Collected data
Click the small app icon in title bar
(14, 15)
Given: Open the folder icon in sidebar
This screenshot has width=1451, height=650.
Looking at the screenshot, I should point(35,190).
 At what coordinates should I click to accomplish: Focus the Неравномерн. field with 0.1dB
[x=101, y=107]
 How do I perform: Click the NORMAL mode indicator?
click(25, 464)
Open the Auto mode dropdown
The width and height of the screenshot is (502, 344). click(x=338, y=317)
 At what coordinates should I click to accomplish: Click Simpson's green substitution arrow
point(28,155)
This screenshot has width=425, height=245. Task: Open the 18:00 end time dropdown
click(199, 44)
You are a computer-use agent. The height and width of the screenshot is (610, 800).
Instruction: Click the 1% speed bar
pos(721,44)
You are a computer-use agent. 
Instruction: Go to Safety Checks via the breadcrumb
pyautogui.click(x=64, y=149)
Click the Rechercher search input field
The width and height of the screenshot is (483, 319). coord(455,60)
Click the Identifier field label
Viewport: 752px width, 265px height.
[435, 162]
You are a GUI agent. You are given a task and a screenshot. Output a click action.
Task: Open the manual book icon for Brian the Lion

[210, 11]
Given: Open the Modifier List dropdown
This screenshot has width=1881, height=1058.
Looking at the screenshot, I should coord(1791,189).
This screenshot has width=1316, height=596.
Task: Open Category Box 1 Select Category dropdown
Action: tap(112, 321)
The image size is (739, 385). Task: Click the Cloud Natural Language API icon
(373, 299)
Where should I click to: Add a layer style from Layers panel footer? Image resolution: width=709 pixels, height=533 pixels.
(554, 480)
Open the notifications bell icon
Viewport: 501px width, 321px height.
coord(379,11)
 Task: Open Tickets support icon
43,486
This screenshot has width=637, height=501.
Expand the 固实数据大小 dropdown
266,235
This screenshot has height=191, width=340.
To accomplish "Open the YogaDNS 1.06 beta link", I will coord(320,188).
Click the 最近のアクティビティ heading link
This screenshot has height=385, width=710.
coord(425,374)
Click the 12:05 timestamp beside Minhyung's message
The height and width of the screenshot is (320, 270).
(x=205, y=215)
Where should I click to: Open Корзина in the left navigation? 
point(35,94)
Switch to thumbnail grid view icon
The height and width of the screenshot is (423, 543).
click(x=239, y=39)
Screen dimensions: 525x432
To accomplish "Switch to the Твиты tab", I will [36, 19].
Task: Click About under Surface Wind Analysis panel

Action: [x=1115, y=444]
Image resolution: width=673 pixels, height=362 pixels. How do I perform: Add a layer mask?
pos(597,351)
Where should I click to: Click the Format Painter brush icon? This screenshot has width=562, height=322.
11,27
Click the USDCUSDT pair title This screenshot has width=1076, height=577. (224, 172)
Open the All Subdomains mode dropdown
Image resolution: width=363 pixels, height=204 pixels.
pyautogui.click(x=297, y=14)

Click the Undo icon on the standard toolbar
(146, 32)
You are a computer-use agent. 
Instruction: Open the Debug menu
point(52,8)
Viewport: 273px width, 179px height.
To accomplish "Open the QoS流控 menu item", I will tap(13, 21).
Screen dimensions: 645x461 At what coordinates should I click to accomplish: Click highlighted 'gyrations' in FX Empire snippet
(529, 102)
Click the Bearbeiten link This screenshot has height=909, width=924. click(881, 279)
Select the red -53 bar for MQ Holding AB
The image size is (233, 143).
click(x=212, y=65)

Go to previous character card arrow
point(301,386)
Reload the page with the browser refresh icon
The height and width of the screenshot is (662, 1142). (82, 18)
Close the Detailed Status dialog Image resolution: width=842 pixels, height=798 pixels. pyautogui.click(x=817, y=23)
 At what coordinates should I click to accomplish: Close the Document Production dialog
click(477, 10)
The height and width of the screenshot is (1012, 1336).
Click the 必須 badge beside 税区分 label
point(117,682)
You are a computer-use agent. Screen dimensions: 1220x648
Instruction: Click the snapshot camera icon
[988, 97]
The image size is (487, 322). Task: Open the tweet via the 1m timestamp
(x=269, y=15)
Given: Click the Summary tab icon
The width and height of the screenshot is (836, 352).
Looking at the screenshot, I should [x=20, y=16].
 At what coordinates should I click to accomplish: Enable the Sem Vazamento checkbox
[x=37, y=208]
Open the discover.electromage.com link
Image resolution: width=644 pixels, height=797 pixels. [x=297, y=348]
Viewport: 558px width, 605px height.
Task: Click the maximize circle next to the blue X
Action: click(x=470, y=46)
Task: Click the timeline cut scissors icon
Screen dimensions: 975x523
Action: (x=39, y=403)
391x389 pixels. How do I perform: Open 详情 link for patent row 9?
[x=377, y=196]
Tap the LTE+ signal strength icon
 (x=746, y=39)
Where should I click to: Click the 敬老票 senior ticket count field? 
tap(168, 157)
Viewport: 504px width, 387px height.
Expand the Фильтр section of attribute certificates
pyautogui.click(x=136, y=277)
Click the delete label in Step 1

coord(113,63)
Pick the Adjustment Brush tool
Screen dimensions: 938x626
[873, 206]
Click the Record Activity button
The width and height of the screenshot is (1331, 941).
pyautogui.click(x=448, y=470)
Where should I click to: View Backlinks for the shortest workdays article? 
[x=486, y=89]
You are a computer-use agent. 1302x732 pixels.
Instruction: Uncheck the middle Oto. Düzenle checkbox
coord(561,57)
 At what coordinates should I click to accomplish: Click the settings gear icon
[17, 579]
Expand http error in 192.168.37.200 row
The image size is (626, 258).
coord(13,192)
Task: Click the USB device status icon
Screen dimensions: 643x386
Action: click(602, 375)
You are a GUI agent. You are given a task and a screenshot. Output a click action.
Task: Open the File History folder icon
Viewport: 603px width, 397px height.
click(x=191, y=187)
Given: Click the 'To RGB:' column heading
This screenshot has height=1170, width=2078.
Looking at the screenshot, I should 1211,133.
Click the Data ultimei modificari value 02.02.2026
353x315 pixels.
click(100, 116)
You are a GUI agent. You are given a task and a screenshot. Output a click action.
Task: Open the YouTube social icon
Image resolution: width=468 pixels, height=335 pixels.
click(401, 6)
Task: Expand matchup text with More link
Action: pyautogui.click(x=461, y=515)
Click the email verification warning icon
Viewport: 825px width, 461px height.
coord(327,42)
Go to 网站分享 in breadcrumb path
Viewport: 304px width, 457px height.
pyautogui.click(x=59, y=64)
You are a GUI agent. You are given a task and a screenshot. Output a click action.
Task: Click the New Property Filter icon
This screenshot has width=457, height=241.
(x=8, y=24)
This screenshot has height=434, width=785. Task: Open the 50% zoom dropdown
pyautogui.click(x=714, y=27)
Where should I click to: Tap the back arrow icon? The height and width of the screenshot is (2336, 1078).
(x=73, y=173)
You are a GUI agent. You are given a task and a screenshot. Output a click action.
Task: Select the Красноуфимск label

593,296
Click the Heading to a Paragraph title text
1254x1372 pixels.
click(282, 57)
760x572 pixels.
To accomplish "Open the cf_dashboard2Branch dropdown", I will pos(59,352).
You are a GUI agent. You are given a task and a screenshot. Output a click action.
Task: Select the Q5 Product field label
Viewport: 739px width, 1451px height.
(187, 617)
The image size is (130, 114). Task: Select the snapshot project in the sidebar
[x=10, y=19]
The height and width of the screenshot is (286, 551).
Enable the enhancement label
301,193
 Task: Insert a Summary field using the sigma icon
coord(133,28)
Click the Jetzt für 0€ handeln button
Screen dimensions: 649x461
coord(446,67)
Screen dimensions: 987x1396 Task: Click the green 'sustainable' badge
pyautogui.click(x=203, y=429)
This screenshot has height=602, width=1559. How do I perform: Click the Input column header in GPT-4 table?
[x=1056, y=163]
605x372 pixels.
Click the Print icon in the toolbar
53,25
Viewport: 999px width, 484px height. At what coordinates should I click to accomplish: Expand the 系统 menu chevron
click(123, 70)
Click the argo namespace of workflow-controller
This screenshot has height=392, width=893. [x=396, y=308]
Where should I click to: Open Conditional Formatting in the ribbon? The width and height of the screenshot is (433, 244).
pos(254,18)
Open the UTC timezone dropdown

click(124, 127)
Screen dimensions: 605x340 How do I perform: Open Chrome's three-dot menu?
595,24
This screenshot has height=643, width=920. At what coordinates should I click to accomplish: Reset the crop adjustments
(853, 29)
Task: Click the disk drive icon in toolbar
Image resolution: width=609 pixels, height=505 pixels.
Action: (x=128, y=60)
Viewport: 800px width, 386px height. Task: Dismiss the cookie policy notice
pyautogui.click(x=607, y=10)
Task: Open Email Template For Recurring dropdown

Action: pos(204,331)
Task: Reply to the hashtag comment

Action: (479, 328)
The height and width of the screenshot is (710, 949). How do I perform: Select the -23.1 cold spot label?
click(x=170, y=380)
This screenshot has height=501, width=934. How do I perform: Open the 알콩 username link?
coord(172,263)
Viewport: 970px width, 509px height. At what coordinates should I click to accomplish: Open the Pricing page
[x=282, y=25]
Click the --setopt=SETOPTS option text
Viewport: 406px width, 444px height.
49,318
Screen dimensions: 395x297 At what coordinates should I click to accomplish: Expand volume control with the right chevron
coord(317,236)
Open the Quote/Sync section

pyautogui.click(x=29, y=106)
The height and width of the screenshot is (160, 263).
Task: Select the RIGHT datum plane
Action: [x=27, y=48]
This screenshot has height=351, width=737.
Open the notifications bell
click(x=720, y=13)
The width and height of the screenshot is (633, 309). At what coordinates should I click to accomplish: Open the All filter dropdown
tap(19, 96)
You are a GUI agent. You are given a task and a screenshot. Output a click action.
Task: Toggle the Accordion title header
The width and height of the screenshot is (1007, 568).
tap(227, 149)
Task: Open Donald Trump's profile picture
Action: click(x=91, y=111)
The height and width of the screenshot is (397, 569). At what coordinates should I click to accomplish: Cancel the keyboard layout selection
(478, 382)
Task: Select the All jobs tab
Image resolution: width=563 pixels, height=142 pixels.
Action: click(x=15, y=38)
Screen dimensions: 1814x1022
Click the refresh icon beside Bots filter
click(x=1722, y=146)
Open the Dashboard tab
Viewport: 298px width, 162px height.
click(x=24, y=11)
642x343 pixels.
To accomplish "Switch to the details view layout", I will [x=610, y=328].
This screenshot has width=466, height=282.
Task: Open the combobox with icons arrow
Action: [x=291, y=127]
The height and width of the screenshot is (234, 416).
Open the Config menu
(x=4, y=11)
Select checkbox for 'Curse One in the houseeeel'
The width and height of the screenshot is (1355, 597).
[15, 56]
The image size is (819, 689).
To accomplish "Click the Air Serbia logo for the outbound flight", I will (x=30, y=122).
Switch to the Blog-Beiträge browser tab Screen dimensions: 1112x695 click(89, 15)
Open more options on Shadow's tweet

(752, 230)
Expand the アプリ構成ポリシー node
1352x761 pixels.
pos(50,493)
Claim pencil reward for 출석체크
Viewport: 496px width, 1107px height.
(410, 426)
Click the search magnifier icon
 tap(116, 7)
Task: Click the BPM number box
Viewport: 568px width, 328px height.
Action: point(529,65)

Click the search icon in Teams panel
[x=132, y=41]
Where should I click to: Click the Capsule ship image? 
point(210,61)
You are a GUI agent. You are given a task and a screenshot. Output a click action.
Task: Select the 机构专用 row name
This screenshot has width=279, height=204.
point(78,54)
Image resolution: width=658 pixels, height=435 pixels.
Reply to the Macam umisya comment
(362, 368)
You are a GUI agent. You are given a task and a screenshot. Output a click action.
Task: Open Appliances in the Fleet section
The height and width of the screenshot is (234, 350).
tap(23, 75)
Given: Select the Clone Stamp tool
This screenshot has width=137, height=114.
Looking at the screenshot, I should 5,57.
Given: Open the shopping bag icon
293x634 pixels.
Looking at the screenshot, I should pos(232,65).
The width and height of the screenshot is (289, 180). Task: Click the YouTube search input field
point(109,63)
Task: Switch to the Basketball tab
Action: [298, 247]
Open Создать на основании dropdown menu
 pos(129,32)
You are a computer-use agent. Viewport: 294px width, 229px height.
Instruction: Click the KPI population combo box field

**EXERCISE GOAL:** Only the lines that contain the string "computer" are to be copied from the records.

**EXERCISE OUTPUT:**
You are a computer-use agent. The height and width of the screenshot is (610, 800).
You are a computer-use agent. 
You are a computer-use agent. 
You are a computer-use agent. Screen dimensions: 1220x648
You are a computer-use agent. 1302x732 pixels.
You are a computer-use agent. Viewport: 294px width, 229px height.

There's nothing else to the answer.